# [What to work on]
What lines of the listing include the string "date"? Show them all.

# [Information]
###
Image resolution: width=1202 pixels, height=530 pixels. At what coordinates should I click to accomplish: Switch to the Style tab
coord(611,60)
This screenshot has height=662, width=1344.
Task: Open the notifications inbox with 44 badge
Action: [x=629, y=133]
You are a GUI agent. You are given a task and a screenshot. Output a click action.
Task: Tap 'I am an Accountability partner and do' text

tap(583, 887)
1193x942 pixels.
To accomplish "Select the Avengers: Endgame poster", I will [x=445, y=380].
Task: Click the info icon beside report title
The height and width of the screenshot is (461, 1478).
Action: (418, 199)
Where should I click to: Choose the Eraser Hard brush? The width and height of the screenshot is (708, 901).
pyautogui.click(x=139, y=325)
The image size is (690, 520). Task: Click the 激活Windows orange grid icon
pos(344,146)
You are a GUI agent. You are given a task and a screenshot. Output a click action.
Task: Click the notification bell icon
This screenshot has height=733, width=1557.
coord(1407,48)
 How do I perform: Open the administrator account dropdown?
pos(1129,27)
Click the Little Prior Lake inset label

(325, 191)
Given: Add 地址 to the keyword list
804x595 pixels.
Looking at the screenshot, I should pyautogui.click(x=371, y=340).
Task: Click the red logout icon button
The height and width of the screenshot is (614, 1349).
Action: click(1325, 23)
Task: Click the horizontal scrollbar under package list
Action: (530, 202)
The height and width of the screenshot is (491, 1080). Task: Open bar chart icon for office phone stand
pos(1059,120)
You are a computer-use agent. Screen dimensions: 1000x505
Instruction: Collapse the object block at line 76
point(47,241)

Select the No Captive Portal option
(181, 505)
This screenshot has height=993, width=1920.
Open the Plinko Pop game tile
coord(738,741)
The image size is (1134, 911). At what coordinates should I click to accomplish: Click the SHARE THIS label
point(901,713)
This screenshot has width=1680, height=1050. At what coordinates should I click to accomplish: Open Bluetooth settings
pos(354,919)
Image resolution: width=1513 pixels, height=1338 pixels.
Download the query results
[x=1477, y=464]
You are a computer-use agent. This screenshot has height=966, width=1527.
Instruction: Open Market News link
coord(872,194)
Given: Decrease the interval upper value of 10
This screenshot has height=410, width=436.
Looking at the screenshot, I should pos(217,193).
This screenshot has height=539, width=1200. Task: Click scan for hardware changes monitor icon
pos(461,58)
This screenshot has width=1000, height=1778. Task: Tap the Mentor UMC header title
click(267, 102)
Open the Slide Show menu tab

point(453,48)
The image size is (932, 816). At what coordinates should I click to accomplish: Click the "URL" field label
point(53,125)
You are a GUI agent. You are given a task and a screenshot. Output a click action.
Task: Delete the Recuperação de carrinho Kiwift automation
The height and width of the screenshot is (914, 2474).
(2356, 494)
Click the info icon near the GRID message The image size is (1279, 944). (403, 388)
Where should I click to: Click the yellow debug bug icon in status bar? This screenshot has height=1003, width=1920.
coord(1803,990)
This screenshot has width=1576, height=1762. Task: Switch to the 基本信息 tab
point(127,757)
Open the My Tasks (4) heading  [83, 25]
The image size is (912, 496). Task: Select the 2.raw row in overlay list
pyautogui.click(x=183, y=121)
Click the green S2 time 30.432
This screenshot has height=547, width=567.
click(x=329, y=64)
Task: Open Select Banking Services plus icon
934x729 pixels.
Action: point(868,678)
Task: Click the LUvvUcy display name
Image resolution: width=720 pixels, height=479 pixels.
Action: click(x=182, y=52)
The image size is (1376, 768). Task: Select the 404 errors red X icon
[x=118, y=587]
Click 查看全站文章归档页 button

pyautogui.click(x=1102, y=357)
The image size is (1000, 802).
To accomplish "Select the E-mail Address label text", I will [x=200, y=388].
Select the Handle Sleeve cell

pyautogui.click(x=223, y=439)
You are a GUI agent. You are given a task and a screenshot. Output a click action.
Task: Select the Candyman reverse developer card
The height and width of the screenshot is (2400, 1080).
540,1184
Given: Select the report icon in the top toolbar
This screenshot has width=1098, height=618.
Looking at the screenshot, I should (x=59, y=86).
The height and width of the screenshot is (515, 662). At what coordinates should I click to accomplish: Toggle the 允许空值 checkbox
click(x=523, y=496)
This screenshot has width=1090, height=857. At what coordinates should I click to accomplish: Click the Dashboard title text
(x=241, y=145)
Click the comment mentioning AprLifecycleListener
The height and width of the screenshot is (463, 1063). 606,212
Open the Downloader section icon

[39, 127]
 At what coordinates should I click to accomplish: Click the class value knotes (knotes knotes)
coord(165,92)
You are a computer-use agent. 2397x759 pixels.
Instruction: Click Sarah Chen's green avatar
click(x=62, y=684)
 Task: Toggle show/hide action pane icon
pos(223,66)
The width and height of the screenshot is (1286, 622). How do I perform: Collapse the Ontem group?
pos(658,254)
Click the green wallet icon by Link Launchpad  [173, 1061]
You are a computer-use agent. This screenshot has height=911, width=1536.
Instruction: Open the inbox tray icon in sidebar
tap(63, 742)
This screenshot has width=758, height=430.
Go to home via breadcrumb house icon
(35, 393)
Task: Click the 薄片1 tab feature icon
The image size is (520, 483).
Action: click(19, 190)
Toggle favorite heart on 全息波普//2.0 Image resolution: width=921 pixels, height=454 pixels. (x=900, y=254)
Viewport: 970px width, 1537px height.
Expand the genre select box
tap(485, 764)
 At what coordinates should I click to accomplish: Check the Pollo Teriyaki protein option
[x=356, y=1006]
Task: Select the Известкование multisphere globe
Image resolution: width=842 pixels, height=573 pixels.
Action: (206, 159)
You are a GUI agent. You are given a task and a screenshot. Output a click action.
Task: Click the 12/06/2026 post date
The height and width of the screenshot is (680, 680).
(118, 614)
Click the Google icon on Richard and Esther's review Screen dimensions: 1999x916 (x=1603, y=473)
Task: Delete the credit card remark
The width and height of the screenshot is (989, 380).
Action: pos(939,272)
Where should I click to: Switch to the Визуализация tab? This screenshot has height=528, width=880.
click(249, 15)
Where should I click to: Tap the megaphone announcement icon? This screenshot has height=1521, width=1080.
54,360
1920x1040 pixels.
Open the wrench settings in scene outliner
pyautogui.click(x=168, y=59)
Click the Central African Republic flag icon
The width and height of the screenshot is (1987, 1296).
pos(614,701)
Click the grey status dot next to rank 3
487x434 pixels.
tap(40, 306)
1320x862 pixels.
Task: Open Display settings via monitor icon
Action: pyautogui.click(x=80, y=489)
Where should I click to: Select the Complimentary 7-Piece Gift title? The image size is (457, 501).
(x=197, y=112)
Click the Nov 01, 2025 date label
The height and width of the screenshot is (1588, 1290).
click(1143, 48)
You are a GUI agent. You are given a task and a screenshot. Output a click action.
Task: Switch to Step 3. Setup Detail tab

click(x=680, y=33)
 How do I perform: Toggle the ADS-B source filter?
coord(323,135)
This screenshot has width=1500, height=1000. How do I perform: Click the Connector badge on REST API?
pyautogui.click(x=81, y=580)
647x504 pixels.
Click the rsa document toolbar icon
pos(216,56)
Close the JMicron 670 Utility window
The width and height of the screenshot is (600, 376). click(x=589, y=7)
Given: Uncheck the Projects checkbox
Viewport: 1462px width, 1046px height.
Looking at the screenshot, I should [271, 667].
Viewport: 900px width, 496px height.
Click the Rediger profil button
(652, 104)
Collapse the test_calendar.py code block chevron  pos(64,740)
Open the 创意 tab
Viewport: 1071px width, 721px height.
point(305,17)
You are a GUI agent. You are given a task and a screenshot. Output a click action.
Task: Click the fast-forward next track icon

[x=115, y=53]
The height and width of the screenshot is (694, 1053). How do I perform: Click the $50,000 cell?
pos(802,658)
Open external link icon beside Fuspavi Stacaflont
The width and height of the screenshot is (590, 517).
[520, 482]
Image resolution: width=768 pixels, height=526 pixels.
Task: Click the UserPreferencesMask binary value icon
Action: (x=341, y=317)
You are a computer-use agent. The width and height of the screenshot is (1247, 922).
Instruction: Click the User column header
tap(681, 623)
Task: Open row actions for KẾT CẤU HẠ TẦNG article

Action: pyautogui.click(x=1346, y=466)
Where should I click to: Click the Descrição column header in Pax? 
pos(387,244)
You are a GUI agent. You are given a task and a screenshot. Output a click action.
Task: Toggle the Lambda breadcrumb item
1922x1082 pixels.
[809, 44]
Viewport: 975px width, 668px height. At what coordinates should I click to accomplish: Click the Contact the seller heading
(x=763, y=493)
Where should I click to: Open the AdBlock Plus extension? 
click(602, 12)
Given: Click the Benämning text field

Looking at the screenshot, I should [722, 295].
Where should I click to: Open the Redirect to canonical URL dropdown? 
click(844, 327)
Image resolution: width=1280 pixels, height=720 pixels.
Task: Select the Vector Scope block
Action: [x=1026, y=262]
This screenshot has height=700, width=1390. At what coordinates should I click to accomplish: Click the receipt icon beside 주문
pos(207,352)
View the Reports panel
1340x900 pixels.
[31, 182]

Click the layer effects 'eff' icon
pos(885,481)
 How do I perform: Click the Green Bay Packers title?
###
# [Written response]
Task: Click the 12/06/2026 post date
Click the Nov 01, 2025 date label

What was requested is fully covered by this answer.